Magali Lecour scite author profile

Structural uncertainties have a direct impact in exploration, development, and production, and in drilling decisions. In this paper, we present an approach for determining and handling structural uncertainties. We first examine the magnitude of the different sources of uncertainty, and explain how to estimate their direction and correlation length. This task requires a huge geophysical input. This information is then used in a general scheme to generate multiple realizations of the structural model consistent with structural uncertainties. The technique is based on geostatistical concepts. Finally, we illustrate the application of this scheme in examples relevant for exploration, development and production, and drilling. The structural model is described as a set of horizons represented by triangulated surfaces cut by faults. The relationships between horizons and faults are expressed as a set of constraints. On a horizon, each source of uncertainty (typically migration, picking, and time‐to‐depth conversion) is described as a field of vectors with its magnitude, direction, and correlation length expressed in terms of a variogram. A special fault object has been developed to aid in discribing the faults as probabilistic objects in a very simple way. Once all sources of uncertainty have been quantified many equiprobable realizations of the structural model are generated. For this, we use a special implementation of the probability field technique adapted to triangulated surfaces that handles correlation between horizons. At each realization, faults and horizons are moved in three dimensions according to uncertainties. Links between faults and horizons are maintained.
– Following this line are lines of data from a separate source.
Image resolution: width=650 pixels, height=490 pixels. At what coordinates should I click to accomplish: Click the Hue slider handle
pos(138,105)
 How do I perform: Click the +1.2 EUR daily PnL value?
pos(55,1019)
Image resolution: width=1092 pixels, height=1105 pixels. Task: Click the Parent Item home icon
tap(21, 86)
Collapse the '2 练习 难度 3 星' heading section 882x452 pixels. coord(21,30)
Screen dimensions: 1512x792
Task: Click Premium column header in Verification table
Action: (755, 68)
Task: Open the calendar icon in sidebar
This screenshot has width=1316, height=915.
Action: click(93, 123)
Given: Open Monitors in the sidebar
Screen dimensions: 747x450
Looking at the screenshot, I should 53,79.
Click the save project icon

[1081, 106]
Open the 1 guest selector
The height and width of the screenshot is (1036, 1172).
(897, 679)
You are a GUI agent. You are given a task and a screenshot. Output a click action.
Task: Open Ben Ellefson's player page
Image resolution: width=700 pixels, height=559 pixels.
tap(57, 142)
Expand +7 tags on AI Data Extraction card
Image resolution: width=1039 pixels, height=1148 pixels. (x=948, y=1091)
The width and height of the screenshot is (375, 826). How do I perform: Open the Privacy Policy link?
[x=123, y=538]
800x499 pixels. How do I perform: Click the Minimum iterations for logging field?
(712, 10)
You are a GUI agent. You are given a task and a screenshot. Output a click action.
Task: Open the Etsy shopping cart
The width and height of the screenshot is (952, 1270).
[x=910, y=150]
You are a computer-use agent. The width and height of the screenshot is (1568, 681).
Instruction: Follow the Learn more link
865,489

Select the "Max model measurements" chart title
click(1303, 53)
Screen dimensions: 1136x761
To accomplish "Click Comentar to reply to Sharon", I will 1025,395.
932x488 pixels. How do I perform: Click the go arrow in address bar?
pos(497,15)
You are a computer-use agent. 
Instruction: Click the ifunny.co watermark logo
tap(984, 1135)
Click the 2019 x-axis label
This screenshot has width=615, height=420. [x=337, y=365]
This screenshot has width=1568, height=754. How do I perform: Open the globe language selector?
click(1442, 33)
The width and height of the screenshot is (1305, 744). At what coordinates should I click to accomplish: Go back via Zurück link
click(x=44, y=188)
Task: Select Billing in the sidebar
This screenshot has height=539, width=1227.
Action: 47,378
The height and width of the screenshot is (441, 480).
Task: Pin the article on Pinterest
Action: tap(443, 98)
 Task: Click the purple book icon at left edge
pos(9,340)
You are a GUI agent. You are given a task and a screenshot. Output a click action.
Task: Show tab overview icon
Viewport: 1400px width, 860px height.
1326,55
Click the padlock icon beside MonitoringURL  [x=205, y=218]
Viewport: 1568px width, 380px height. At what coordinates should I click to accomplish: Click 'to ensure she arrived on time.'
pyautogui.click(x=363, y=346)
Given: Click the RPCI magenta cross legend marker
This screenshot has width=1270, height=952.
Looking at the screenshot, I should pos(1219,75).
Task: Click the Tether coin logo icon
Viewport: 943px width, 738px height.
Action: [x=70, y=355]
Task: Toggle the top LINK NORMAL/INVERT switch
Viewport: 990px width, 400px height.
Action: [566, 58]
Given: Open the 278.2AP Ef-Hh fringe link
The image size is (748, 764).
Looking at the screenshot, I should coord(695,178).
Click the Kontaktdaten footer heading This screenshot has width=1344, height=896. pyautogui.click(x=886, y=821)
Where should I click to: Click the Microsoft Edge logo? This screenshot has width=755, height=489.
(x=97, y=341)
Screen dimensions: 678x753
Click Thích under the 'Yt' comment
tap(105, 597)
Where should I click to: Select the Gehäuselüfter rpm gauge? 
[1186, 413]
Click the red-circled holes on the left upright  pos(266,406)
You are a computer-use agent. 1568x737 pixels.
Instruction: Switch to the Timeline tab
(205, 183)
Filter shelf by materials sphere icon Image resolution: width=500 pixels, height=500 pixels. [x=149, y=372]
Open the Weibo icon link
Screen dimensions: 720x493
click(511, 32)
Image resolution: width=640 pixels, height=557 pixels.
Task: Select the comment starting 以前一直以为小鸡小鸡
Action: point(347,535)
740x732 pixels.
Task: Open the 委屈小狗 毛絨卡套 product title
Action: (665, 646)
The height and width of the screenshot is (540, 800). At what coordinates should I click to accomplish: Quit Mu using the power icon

Such complex 3‐D modeling can only be achieved in the frame of a geomodeler. Finally, we propose three types of applications requiring structural uncertainty determination:rock volume distribution, well trajectory optimization and risk analysis, and the use of structural uncertainty as a parameter for history matching. Our scheme generates many equiprobable realizations of the structural model provided that each source of uncertainty has been described in terms of magnitude direction and correlation length. These realizations may then be used to quantify risk in exploration development and drilling.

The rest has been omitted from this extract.